The Warwickshire cricket committee meets on Monday, when the coaching position is due to be discussed. While there have been many names bandied about, if Woolmer changes his mind and decides he can spend a little more time away from his adopted home in South Africa, it may well come down to a question of whether they reappoint the former South Africa coach.

His charges tried to show willing yesterday on a ground where they have not won since 1975. They had Surrey reeling after reducing them to a very rocky, and distinctly unleader-like, 59 for 4 in the space of 23 balls.
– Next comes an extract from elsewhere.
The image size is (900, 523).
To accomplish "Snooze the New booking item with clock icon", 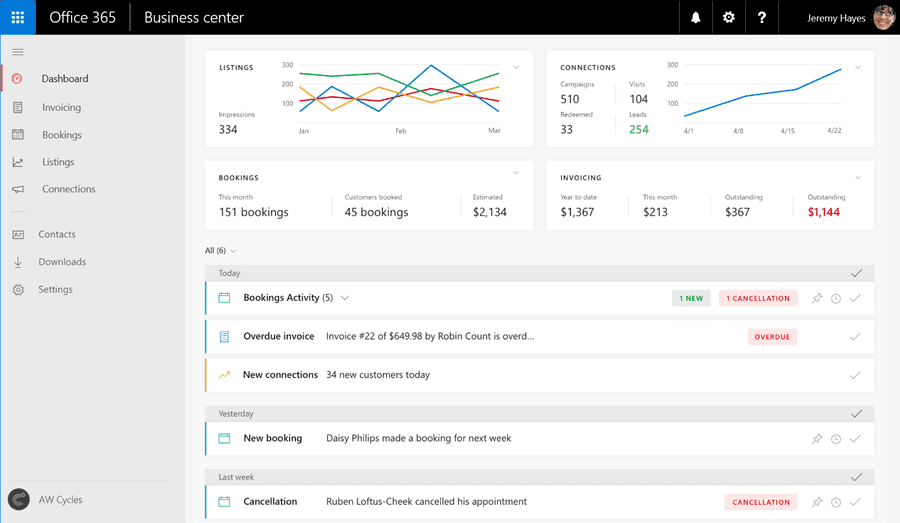I will [836, 439].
Most of the damage was done by Dougie Brown who claimed a trio of prized scalps in just nine balls. The South African Test all-rounder Shaun Pollock started the mini-collapse when he had the opener Jonathan Batty leg before, shouldering arms.

Next over Ian Ward attempted to force Brown away off the back foot, but merely succeeded in edging the ball to Dominic Ostler for the first of his two catches at second slip; Nadeem Shahid survived the rest of that over but succumbed next time around when he was tempted into a drive and was snapped up by Ostler. Alistair Brown fell lbw two balls later.
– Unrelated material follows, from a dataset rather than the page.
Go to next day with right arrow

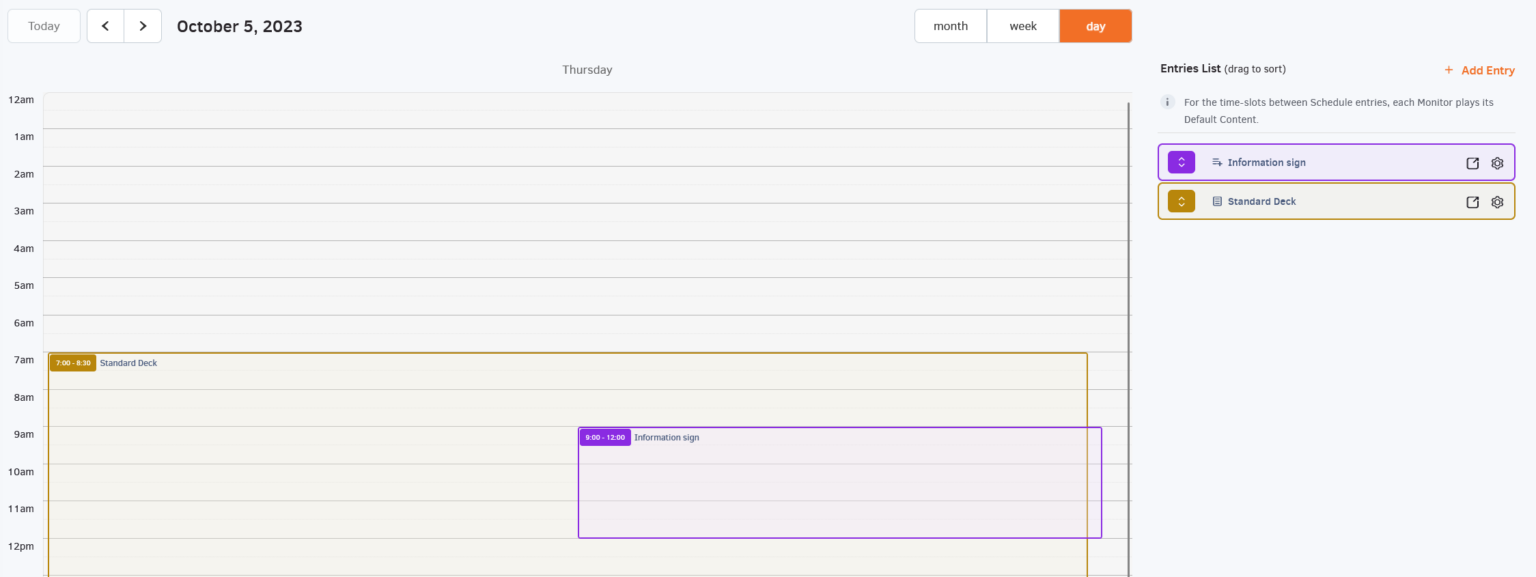[x=143, y=25]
Enter Adam Hollioake, who made up for lost time due to heavy rain by accelerating to his half century after the early tea interval with a flurry of sixes and boundaries. One ball from the first of Hollioake's two sixes was not recovered and its replacement was promptly dispatched to the same region of the ground – the Surridge enclosure – for his second six.

At the other end, Mark Ramprakash was content to pat the ball back to the bowler. He spent the best part of an hour without scoring after tea, playing out four consecutive maidens to Pollock.

When he did wake up, though, after Hollioake had departed, it was with a bit of bang, a four driven sweetly through wide mid-on. Hollioake's hour-long innings had been ended when he lost his off-stump to Melvyn Betts. Ramprakash went on to pass 50 for the seventh time this season and third time on the trot as he repaired the worst of the damage.